Judge grants Uber and Lyft temporary stay, averting shutdown of California services
A California judge has granted Uber and Lyft a temporary stay, heading off a shutdown by the two platforms at the last minute in an ongoing case that would require the ride-hailing giants to classify drivers as employees.
Lyft and Uber have been awaiting a landmark decision from a court in the state, which would enforce a new labor law known as AB5. The law, which went into effect in January, would require the companies to classify its drivers as employees and provide them with a minimum wage and benefits. The decision, which was expected on Thursday, has been postponed until October.
AB5 was passed in 2019 and went into effect in January 2020. Uber and Lyft still have not begun to classify drivers as employees, instead making a series of changes to their apps in an attempt to work around the law. In May, the state of California sued both companies for misclassifying drivers under the new law, compelling them to adhere to AB5.

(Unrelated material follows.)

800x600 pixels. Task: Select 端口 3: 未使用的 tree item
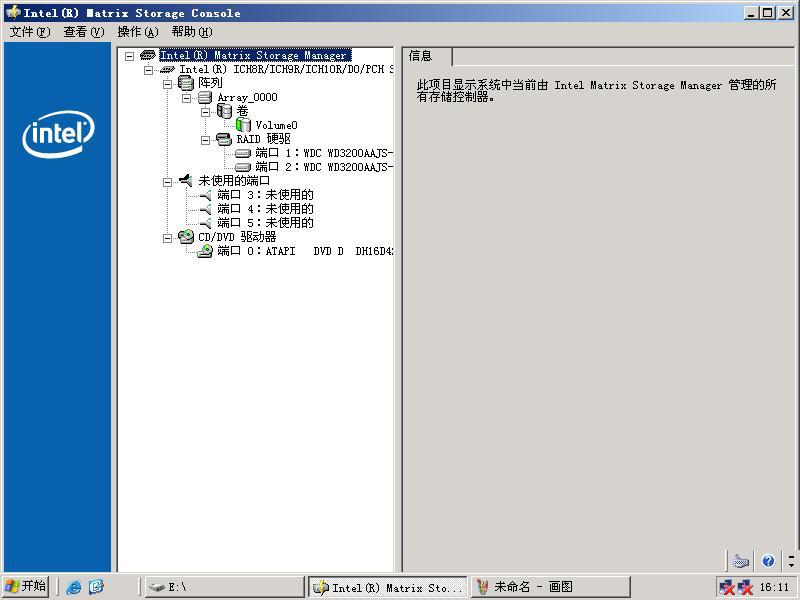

Relating to that lawsuit, a California judge issued a preliminary injunction in August blocking Uber and Lyft from classifying their drivers as independent contractors rather than employees – essentially forcing them to follow the new law.
The judge gave the companies a 10-day stay during which the injunction would not have immediate effects. During that stay, both companies appealed the decision. On Thursday, instead of ruling on the issue, the judge blocked the order until 13 October, when an oral argument will take place in court. In the meantime, the competitors have been asked to consolidate their appeals into one.
Ahead of the decision on Thursday, both Uber and Lyft threatened to suspend services in the state of California, their largest market in the US and the state where both companies were founded. Both have leveraged their large user base, sending push notifications in the app to millions of people, attempting to promote their views that drivers should not be paid full-time wages.
Uber said in a blogpost on Wednesday it “may have to temporarily suspend ridesharing in California” starting this week if its appeal of the decision is not successful. A spokesman from Uber did not immediately respond to request for comment regarding the judge’s decision.
On Thursday, Lyft made a more concrete threat and timeline, saying it will suspend its services at midnight if it does not get its way. Lyft announced the suspension in a blogpost on Thursday morning, saying it was not something the company “wanted to do”.
“We are going to keep up the fight for a benefits model that works for all drivers and our riders,” the blogpost said. Lyft did not respond to request for comment regarding the updated timeline.
Lyft and Uber have encouraged riders and drivers to sign petitions in support of Proposition 22, a measure on the November ballot that would negate the impact of AB5. The proposition has millions of dollars in backing from Uber and Lyft as well as other gig economy firms that are affected by the law.
Uber and Lyft claim they cannot reclassify their employees while allowing them to continue to choose their own hours, a feature central to the gig economy. But there is nothing in the law that prevents this, said John Coté, the communications director for the San Francisco city attorney, Dennis Herrera, who is one of the parties bringing the lawsuit against the ride-hailing firms.
“When faced with the law, Uber and Lyft are now threatening to take their ball and go home,” he said. “No one is forcing Uber and Lyft to shut down. That’s a choice these companies are making to avoid paying their drivers what they’re owed.”
These threats to suspend services represent a means to “scare Californians into voting yes on Prop 22”, said Shona Clarkson, an organizer with Gig Workers Rising, a group representing Uber and Lyft drivers.
“Uber and Lyft’s heinous threats to kill driver jobs and leave California are nothing short of extortion,” Clarkson said. “Multimillionaire CEOs are choosing to lay off thousands of workers across California in the middle of a pandemic because they don’t want to pay them living wages or give them access to lifesaving benefits. We will not let this shutdown sway us.”